Blog 5. Transcending our Point of View.

Continuing from my previous blog, I would say that white privilege in America feels like latent conflict to me. At least among most white people, it is. In our mostly segregated neighborhoods, many of us can ignore racial disparity. Or we have the feeling that we care about problems in society, but from a distance, as if we were floating in our safe existence above the problems of immigrant detention and violent policing, cushioned by a vast inner tube of complacency, ready to swoop down with a good deed at any moment, afterwards to return to our kitchens for a delightful cup of tea, perhaps a yoga class in the evening.

We don’t realize it for a long time, but the positionality of white privilege entails pain, just as being oppressed is painful, though oppression is far more painful, as evidenced by the worse health outcomes faced by communities of color. Privilege is the flip side of oppression. I think feeling this pain – if we can get to that point – is the doorway to understanding what it means to be white in America. The complacency that is made possible by a privileged position, the numbness… I will explore this more later.

Father Cedric Prakash, a Jesuit priest from India (currently based in Beirut) and an activist for peace, visited us on Thursday. The point that he made that I appreciated the most was to describe how the US military-industrial complex helped create the refugee crisis we are currently seeing out of the Middle East. It’s not that the US caused the war in Syria, but that if we were to be, say, feeling concerned about refugees entering the US, we would do well to look a little deeper and ask ourselves how we could treat a refugee as having anything other than an inalienable right to enter our country when our country is supplying so many arms to the Middle East, that find their way to ISIS fighters, when so many Americans and people of other nationalities make their living off this arms trade. If we blame refugees for being refugees, we are missing the point. Money makes the world go ‘round, and money loves war. War makes a lot of money (for some).

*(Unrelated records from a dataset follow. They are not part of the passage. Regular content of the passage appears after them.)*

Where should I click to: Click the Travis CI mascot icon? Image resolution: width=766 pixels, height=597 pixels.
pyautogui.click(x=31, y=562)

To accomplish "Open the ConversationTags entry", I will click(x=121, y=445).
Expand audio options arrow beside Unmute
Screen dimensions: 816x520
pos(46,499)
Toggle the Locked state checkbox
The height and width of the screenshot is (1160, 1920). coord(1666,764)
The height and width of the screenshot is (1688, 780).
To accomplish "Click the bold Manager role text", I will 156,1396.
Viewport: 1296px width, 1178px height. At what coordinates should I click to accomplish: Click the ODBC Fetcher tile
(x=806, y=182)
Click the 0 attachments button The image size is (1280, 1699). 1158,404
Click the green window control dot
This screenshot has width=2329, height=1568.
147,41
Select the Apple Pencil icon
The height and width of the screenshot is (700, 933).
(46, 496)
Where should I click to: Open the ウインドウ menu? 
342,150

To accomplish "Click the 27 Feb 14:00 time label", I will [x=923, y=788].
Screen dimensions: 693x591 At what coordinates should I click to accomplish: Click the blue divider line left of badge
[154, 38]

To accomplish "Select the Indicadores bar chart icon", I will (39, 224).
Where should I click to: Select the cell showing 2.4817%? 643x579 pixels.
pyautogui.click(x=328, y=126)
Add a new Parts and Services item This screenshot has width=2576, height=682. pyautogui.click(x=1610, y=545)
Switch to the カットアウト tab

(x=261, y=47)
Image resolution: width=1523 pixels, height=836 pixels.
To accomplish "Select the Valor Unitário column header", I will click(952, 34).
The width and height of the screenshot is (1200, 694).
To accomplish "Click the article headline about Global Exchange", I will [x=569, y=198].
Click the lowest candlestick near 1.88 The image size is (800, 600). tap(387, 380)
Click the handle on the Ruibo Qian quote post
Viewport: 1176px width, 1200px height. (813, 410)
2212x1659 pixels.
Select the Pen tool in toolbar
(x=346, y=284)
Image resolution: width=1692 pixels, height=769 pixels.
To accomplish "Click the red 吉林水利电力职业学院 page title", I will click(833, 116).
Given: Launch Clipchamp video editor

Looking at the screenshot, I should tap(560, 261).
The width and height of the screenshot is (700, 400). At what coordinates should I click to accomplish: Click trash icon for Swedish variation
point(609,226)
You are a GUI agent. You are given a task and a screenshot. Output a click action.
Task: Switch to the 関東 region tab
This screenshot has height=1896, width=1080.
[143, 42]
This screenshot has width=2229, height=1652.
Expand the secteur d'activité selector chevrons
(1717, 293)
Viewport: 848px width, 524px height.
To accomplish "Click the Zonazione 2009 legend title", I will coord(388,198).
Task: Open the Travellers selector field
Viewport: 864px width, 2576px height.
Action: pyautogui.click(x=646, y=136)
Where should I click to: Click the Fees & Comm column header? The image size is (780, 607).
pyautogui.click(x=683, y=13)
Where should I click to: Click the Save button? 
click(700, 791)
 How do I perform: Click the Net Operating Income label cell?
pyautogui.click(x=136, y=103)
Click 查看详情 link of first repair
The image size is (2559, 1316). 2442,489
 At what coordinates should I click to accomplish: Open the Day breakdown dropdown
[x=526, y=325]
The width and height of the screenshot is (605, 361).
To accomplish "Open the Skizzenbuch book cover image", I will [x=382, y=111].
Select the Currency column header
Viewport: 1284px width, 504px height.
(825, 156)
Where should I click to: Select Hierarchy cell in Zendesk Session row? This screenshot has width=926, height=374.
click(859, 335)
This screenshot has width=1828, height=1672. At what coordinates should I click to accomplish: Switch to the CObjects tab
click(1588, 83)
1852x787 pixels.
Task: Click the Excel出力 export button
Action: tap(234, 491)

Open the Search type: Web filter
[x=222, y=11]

The last piece I need to touch on from last week is our class on dialogue with Dr. Mara Schoeny. Dialogue doesn’t belong everywhere; it is not a solution to everything. But a model of dialogue she described showed how it could be used to allow a group of people to “suspend” a concept together, in order to observe it from all sides without feeling pressure to take sides or make a decision, and how this is different from discussion. Discussion often involves hashing out positions or known viewpoints; suspension of a concept gives the opportunity for completely new positions to emerge, for new understandings to form. This could be very powerful with the right group.

Dr. Schoeny also said that a useful contribution of academia to the peacebuilding field is that it encourages us to take a step back and survey all the possible tools we have for dealing with conflict and to examine which tools work best when, and how. It’s not bad to become an excellent practitioner at one modality, like dialogue or streetwork, but that one method will not always be effective. With study we learn to step back, take a second look, and choose our tool appropriately.